Structure of the Complex of Human Programmed Death 1, PD-1, and Its Ligand PD-L1

Abstract

Targeting the PD-1/PD-L1 immunologic checkpoint with monoclonal antibodies has recently provided breakthrough progress in the treatment of melanoma, non-small cell lung cancer, and other types of cancer. Small-molecule drugs interfering with this pathway are highly awaited, but their development is hindered by insufficient structural information. This study reveals the molecular details of the human PD-1/PD-L1 interaction based on an X-ray structure of the complex. First, it is shown that the ligand binding to human PD-1 is associated with significant plasticity within the receptor. Second, a detailed molecular map of the interaction surface is provided, allowing definition of the regions within both interacting partners that may likely be targeted by small molecules.
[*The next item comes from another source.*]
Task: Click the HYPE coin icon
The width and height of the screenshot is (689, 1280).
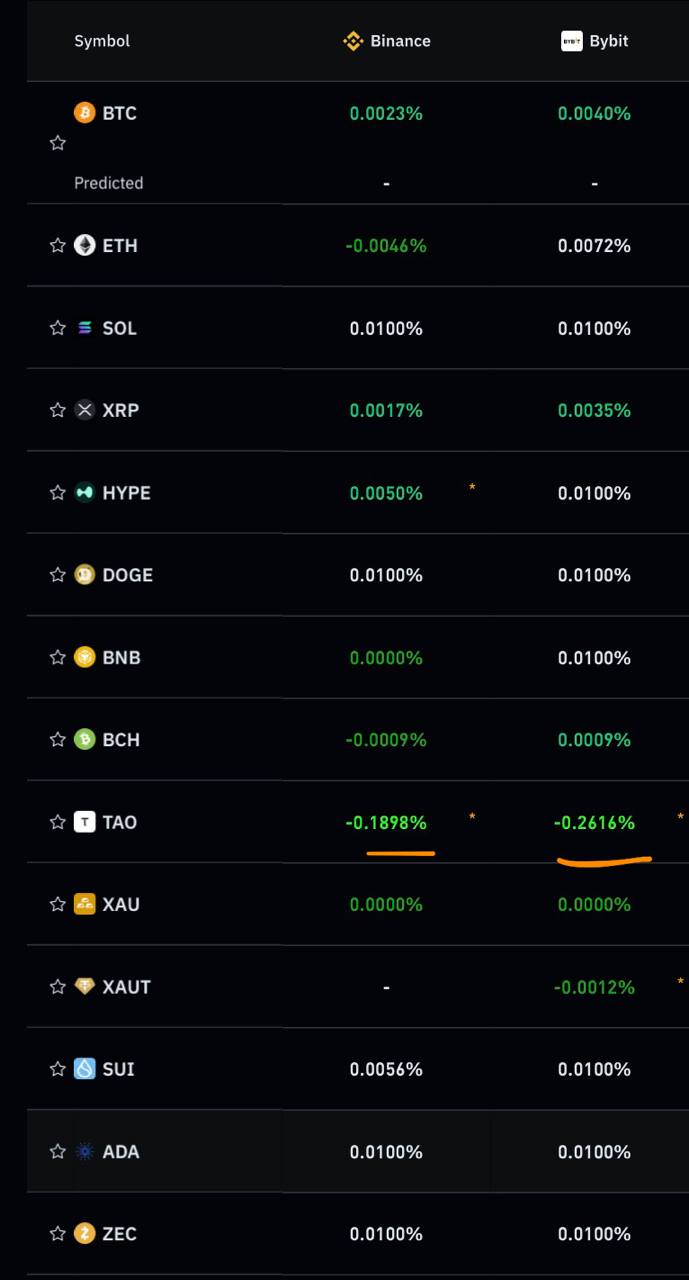Action: [85, 492]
Figure 1. Binding of hPD-L1 Induces Significant Structural Rearrangements within the Structure of hPD-1

Within the complex structure, hPD-1 is colored blue and hPD-L1 is colored green; both are shown in stereo view in ribbon representation. Apo-hPD1 (PDB: 3RRQ) was overlaid on hPD-1 within the complex, and residues 62–82 of the former are shown (yellow ribbon). The structural rearrangement within the CC′ loop upon complex formation is clearly discernible.

Figure 2. Close-Up Views of the hPD-1/hPD-L1 Interface

hPD-1 and hPD-L1 are represented by blue and green ribbons, respectively. All residues important for the interaction are highlighted as sticks. Residues forming the hydrophobic core are colored yellow. Water molecules are shown as red spheres. Hydrogen bonds are depicted as black dashed lines. (A) Front-side view. (B) Back-side view.
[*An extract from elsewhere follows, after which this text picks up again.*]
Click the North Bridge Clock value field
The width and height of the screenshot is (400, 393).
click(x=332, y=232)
Figure 3. Gly124 Cleft (_LTyr123-Accommodating Cavity) and CC′ Loop Rearrangement Are Induced by hPD-L1 Binding to hPD-1

(A and B) Surface representation of the hPD-L1 binding site of hPD-1. (A) Apo-hPD-1. (B) hPD-1 complexed with hPD-L1. The CC′ loop is marked by the blue circle, the _LTyr123-accommodating cavity (i.e. the Gly124 cleft) is marked by a cyan circle; Tyr68 and Glu136 are marked in yellow and green, respectively. (C and D) Cross sections through CC′ loop (blue line) and Gly124 cleft (cyan line) of hPD-1 structures shown in (A) and (B), respectively, depicting rearrangement of the interaction surface upon ligand binding.
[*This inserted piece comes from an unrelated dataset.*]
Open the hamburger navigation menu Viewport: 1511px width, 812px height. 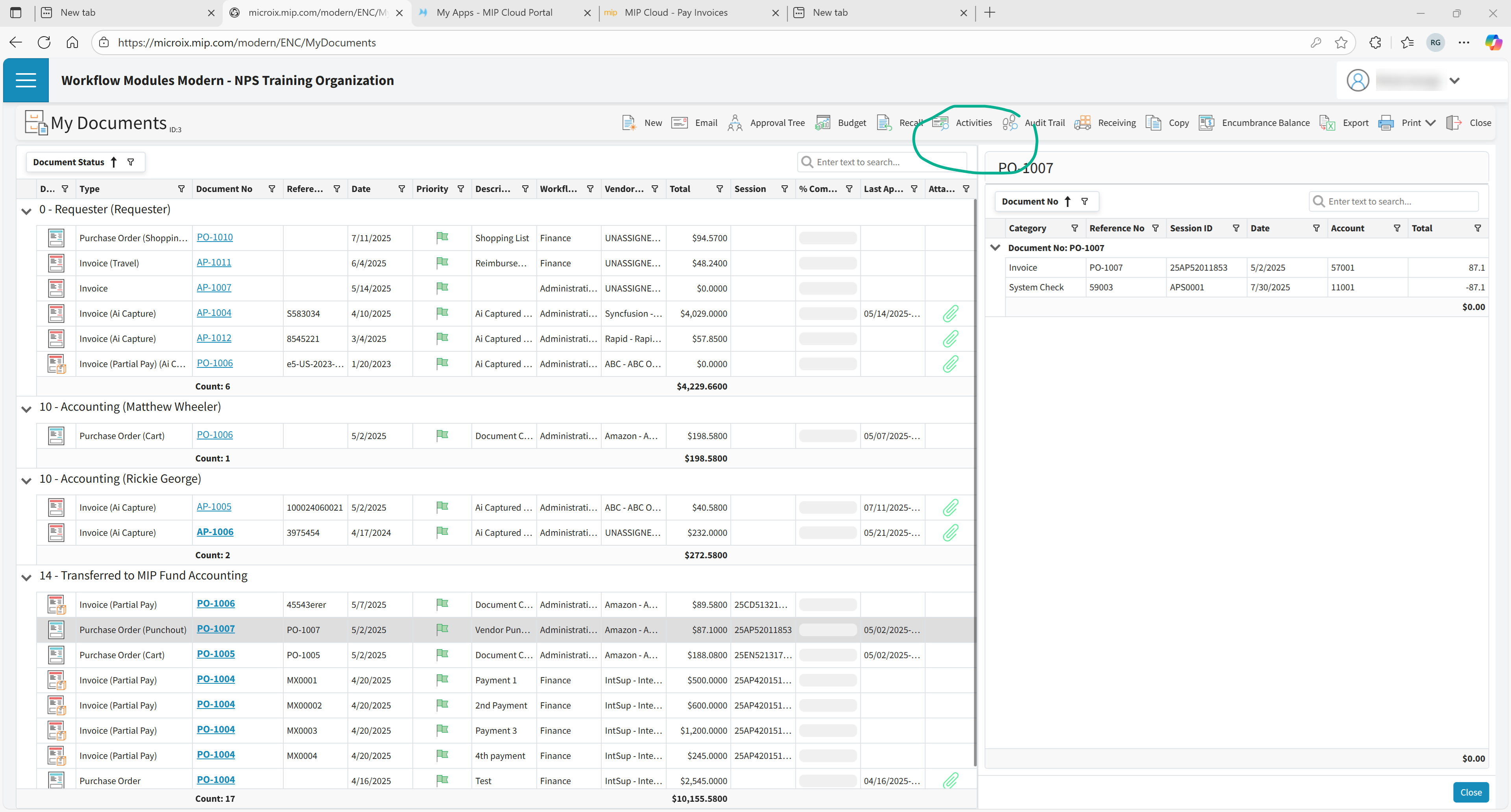(26, 80)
Figure 4. Three Main Hot Spots on the PD-L1 Surface

The deepest cleft comprises _LTyr56, _LGlu58, _LArg113, _LTyr123, and _LMet115. The second hot spot is formed by _LMet115, _LAla121, and _LTyr123. The third hot spot, constituted by a shallow groove, is composed of _LAsp122-_LArg125 and _LAsp26. Residues from hPD-1 are colored blue, hPD-L1 is represented by gray surface, and the hot spots are marked by yellow circles. General orientation of the PD-1/PD-L1 complex is represented in the bottom left corner.